> Your objective
In the entries below, find the line with "Task: Click the recent activity clock icon" and the line with "Given: Click the blue filter funnel icon"; give again those lines and every line between them, exactly.

> Entries provided
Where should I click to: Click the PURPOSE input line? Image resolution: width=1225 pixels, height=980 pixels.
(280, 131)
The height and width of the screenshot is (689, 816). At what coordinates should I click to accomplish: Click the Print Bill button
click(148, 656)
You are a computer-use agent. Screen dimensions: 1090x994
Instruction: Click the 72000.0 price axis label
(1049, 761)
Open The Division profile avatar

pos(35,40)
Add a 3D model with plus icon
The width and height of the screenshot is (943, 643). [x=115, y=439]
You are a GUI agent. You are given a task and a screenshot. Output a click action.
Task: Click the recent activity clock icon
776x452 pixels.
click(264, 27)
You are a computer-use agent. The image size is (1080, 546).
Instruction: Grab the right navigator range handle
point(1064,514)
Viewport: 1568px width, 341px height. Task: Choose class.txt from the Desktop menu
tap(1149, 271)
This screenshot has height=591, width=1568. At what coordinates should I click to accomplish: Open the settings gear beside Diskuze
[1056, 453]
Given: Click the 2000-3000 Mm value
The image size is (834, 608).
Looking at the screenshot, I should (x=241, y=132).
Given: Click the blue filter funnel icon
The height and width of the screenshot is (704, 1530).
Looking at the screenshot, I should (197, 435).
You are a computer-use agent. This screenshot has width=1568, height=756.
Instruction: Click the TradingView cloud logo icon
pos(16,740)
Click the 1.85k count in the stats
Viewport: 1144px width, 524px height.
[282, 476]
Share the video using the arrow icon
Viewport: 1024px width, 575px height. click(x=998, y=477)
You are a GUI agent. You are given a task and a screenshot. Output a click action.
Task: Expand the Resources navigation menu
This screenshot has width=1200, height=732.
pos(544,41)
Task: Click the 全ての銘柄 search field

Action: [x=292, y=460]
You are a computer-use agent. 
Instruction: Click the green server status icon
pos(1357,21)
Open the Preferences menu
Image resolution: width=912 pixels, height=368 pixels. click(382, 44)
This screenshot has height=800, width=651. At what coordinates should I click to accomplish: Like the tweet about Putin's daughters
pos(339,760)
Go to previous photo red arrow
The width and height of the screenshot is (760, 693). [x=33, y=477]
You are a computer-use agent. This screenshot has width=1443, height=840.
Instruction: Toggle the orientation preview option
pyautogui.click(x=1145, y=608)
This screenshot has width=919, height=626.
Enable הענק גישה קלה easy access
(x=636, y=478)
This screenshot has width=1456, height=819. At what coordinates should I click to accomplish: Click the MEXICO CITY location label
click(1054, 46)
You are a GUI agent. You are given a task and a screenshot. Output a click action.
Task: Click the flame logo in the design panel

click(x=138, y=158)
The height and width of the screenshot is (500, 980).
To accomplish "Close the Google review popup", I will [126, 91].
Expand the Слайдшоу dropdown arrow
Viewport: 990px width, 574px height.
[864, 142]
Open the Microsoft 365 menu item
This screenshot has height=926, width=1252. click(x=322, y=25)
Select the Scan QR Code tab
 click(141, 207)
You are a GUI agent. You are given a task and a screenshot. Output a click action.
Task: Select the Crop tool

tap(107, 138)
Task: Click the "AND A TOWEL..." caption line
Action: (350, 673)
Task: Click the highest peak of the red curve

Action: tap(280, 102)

> Exercise answer
Task: Click the recent activity clock icon
776x452 pixels.
click(264, 27)
You are a computer-use agent. The image size is (1080, 546).
Instruction: Grab the right navigator range handle
point(1064,514)
Viewport: 1568px width, 341px height. Task: Choose class.txt from the Desktop menu
tap(1149, 271)
This screenshot has height=591, width=1568. At what coordinates should I click to accomplish: Open the settings gear beside Diskuze
[1056, 453]
Given: Click the 2000-3000 Mm value
The image size is (834, 608).
Looking at the screenshot, I should (x=241, y=132).
Given: Click the blue filter funnel icon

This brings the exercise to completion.